Selain membahas tentang dampak tulisan blogger terhadap industri perfilman, khususnya lokal, para pembicara (selain Gina, ada pula Angga Rulianto, editor Muvila.com dan Haqi Achmad, penulis skenario Poconggg Juga Pocong, Radio Galau FM) juga menerangkan bahwa blog film bisa membawa sang penulis ke industri film.

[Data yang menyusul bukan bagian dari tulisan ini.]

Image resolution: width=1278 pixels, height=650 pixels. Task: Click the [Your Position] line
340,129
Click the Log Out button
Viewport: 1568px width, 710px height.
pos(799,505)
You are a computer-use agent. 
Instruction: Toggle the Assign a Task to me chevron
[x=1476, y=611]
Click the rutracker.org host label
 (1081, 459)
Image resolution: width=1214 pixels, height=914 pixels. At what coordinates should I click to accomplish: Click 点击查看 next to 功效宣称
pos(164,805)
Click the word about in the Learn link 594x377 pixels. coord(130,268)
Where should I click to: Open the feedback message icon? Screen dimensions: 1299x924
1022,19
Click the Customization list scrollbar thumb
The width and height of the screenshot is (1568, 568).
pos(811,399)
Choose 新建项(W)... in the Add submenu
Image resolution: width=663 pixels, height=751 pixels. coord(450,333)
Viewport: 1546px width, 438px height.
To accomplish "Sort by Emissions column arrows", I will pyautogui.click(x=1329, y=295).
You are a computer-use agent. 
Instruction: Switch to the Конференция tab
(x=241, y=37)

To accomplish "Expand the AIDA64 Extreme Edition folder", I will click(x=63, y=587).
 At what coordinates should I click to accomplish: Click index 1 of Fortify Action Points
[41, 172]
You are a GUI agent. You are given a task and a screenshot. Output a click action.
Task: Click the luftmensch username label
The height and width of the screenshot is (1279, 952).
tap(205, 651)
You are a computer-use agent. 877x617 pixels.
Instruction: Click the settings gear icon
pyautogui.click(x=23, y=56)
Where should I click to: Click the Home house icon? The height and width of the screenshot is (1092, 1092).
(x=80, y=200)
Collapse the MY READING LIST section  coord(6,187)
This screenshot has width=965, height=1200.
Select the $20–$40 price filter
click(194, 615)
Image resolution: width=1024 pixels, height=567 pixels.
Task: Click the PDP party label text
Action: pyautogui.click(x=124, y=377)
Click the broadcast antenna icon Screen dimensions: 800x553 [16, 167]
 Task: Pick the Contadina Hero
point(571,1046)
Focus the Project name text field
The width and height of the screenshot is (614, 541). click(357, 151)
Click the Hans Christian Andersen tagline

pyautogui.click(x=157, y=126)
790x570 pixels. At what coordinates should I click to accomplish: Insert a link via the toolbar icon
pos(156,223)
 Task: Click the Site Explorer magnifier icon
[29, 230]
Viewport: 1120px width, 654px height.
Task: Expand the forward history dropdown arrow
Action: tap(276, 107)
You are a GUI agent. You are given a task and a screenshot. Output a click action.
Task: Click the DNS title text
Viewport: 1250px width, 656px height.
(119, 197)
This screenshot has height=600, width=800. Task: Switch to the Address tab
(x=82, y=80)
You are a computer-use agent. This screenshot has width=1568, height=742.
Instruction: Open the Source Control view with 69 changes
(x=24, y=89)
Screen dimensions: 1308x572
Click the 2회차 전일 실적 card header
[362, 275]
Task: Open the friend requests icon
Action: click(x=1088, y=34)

Contohnya Haqi Achmad. Sebelum menjadi penulis skenario film seperti sekarang, cowok kelahiran Jakarta, 27 Februari 1990 itu dikenal sebagai blogger aktif yang sering menulis resensi film. Semua pemikiran tentang film-film yang ditontonnya kala itu dituangkannya dalam sebuah blog bertajuk “Jemari Menari”. Tanpa disangka, tulisan-tulisannya tersebut dibaca oleh para pembuat film. Bahkan salah satu aktris yang aktingnya sempat dikomentari dalam blognya tersebut, Acha Septriasa, mengucapkan terima kasih atas kritik tentang lakonnya dalam film “Love is Cinta”.
Didukung dengan bakat menulis yang baik dan banyaknya pelaku industri film yang membaca tulisannya, Haqi pun mendapat tawaran menulis skrip. Dari skrip FTV sepuluh halaman, karir penulisan Haqi pun menanjak hingga dia dipercayakan menggarap skrip film setebal 70 – 90 halaman. Apa rahasia Haqi sukses memasuki industri film dari sebuah blog?
“Buat gue, yang paling penting waktu lo nulis itu lo harus jujur. Orang dengan sendirinya bisa nilai tulisan lo jujur apa nggak dengan membaca. Kenapa gue bilang gini? Soalnya setelah gue menyadari kalo blog itu bisa menjadi tangga yang bisa bawa lo ke mana-mana, banyak yang jadi terlalu fokus sama tangga itu dan akhirnya kehilangan ketulusan dalam nulis,” jelas Haqi.
Dari omongan Gina dan Haqi, saya bisa menarik kesimpulan. Bahwa seorang movie blogger itu harus jujur dalam menulis ulasannya, tapi bisa menyampaikan pendapatnya dengan bahasa yang baik. Sekalipun kita nggak suka dengan film itu, bukan berarti kita bisa menghina atau ‘membunuh’ bukan hanya karya yang sudah dibuat dengan susah payah oleh para pelaku film, tapi juga industri film itu sendiri. Film Indonesia justru harus didukung dan diberi masukan yang baik agar bisa makin berkembang. Dan untuk ini, para movie blogger yang menjadi tulang punggungnya.
So, start from today, I will be more responsible in writing movie reviews. I’ll also feed my brains with every thing about movies, particularly local ones, to understand the industry’s struggle better. Let’s support Indonesian movies because we are proud to be Indonesians!